→ **WHAT NEEDS TO BE DONE**
Write out word for word the stretch of the gamma distribution exercises below from "Let $X$, $Y$" through "nice round numbers.)".

Let $X$ be a gamma-distributed random variable with parameters $k=2$ and $\theta=1$ (as above), and let $Y_1, Y_2$ be a independent standard normals (also independent of $X$). Estimate the probability ${\mathbb P}[ X > Y_1^2 + Y_2^2 ]$ using Monte Carlo. Check graphically whether $XY_1$ and $X Y_2$ are independent.
Let $X$, $Y$ and $Z$ be three independent random variables with the gamma distribution and the scale parameter $\theta=1$. Their shape parameters are, however different, and equal to $1,2$ and $3$, respectively. Use simulation (and associated plots) to make an educated guess about the distribution of $X+Y+Z$ and its parameters. (Hint: the parameters will be nice round numbers.)

Click for Solution

Solution.

→ **INFORMATION SUPPLIED**

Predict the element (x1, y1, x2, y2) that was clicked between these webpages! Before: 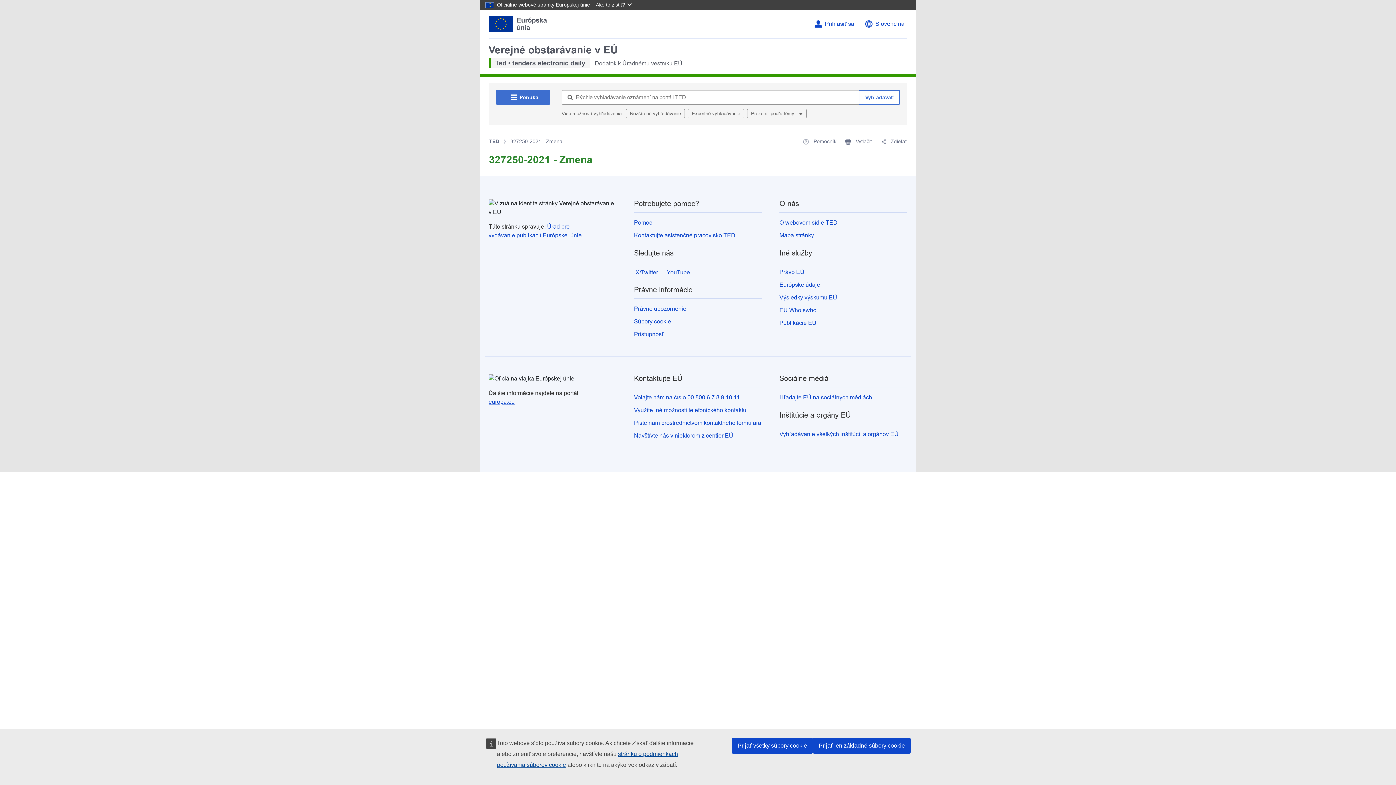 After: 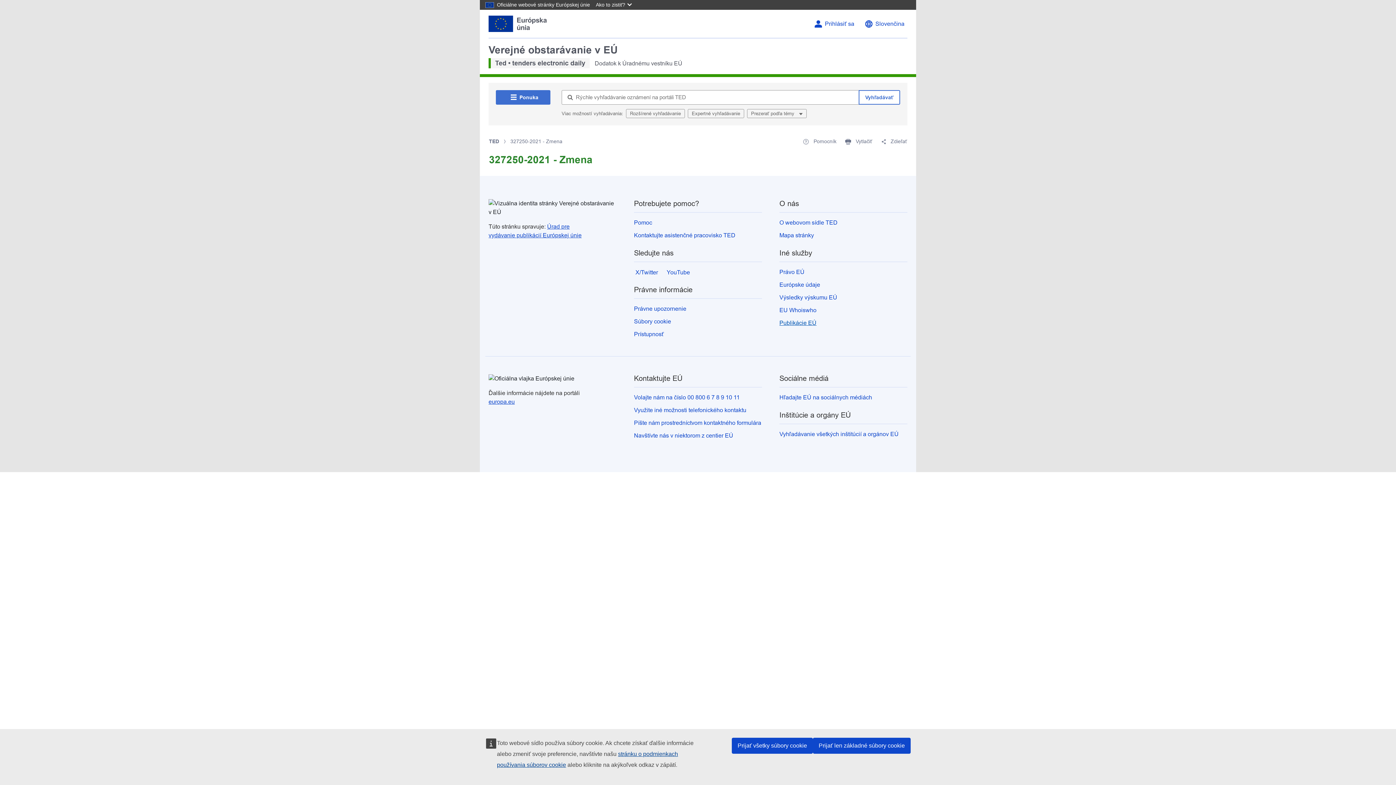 Action: label: Publikácie EÚ bbox: (779, 320, 816, 326)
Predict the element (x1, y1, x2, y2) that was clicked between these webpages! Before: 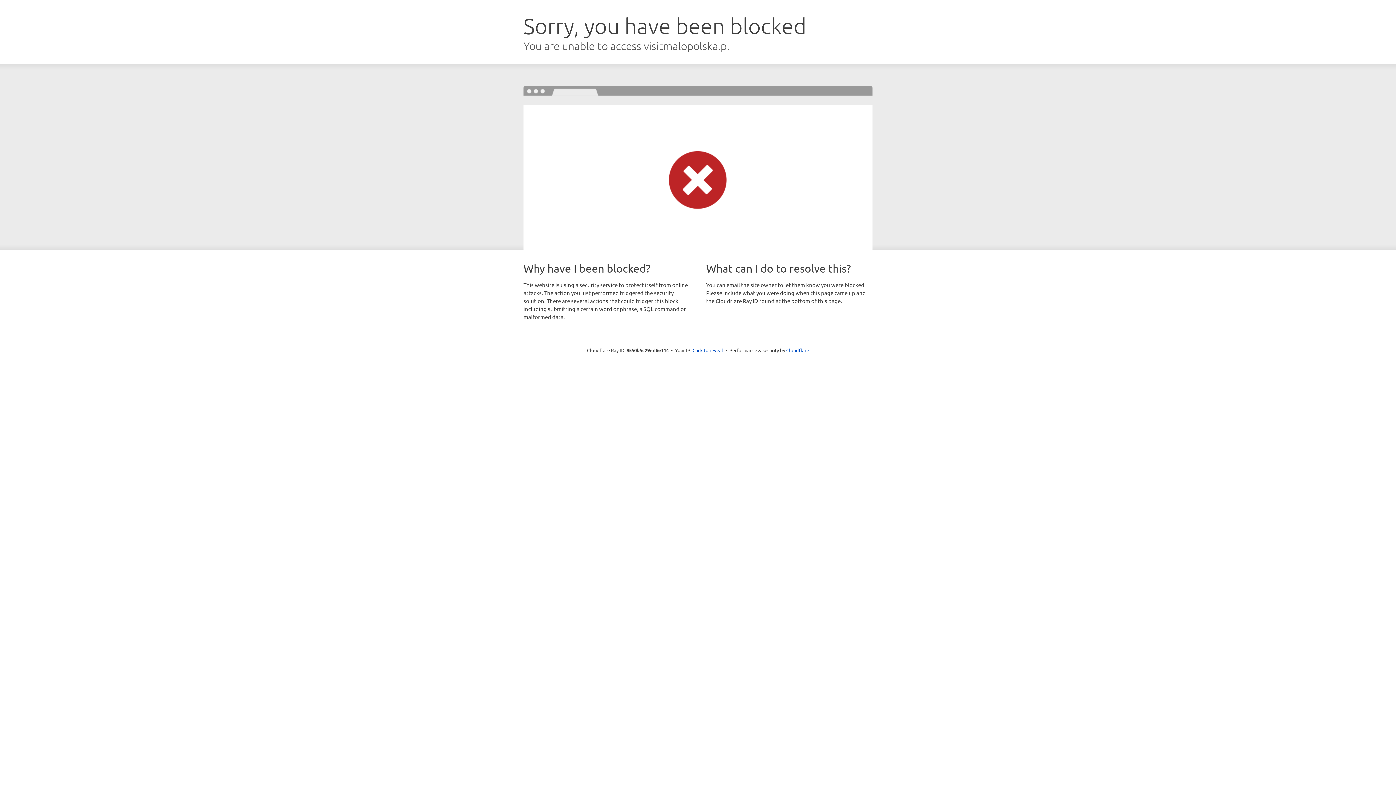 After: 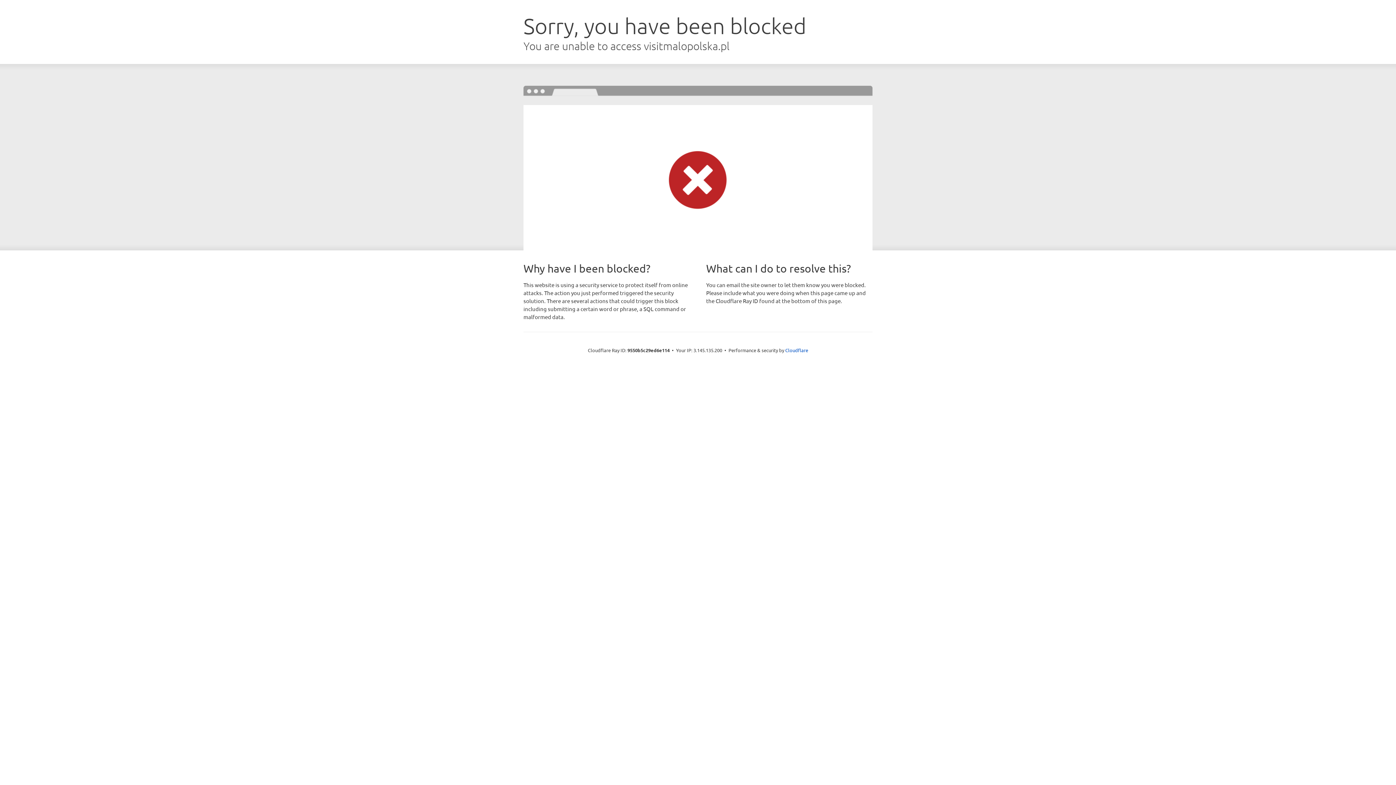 Action: label: Click to reveal bbox: (692, 346, 723, 353)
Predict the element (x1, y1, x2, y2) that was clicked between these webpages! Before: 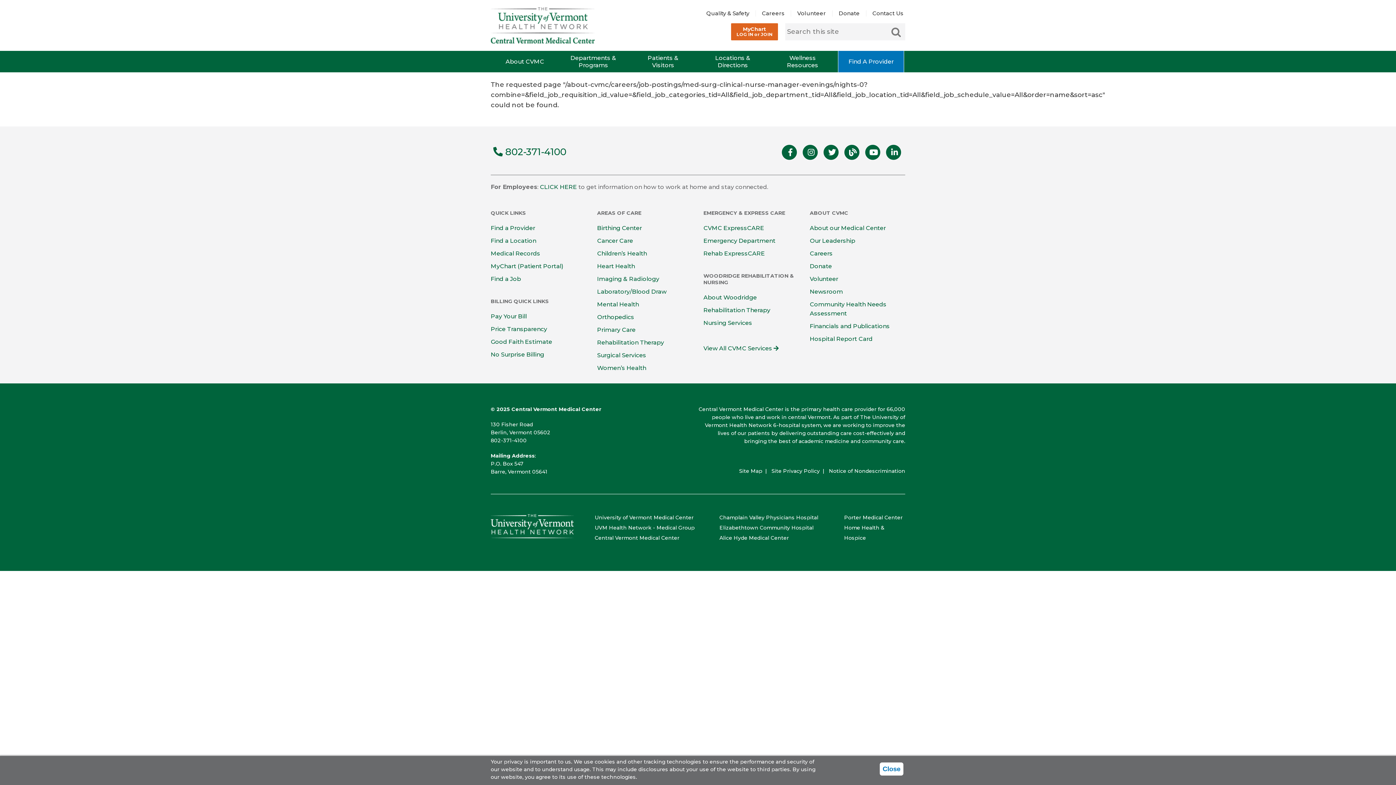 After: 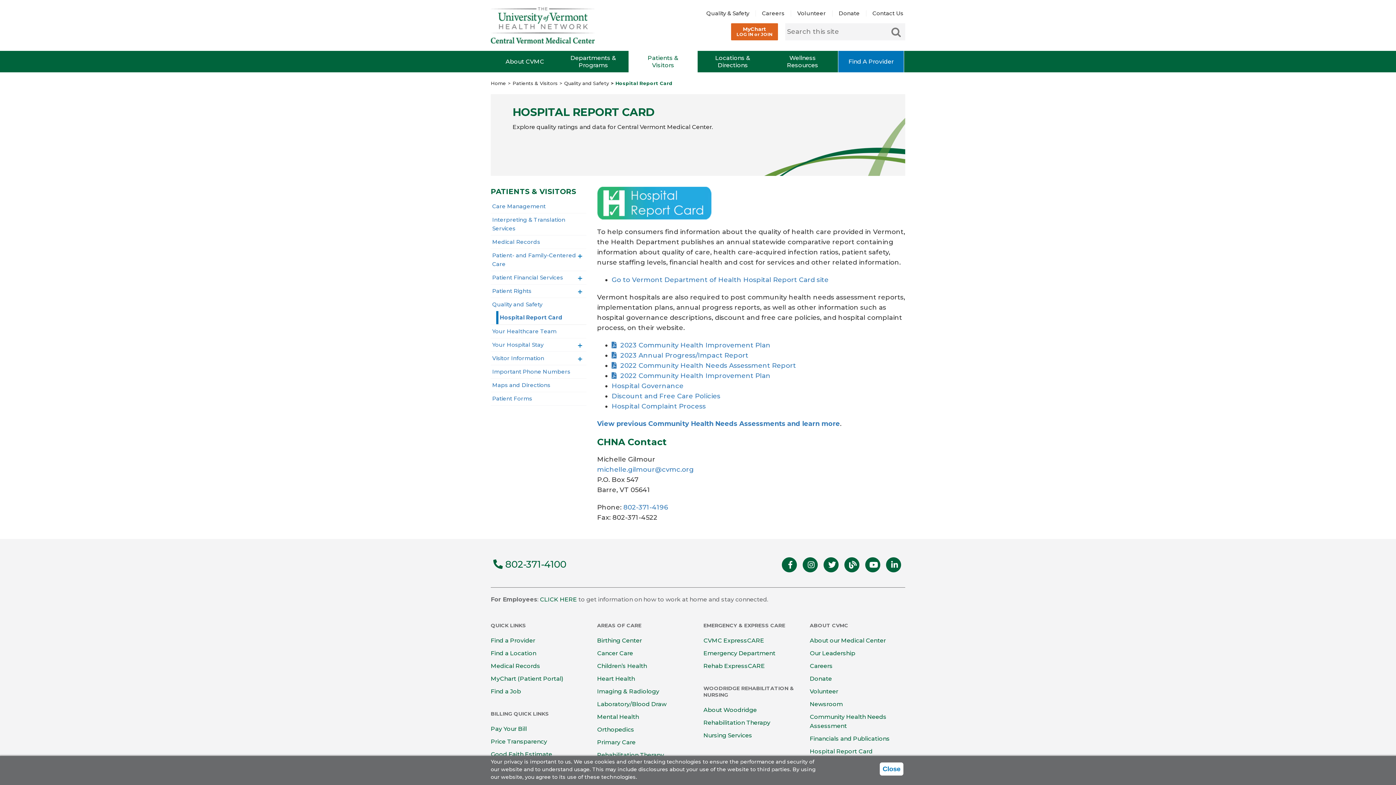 Action: label: Hospital Report Card bbox: (810, 335, 872, 342)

→ **TASK RESPONSE**
Let $X$, $Y$ and $Z$ be three independent random variables with the gamma distribution and the scale parameter $\theta=1$. Their shape parameters are, however different, and equal to $1,2$ and $3$, respectively. Use simulation (and associated plots) to make an educated guess about the distribution of $X+Y+Z$ and its parameters. (Hint: the parameters will be nice round numbers.)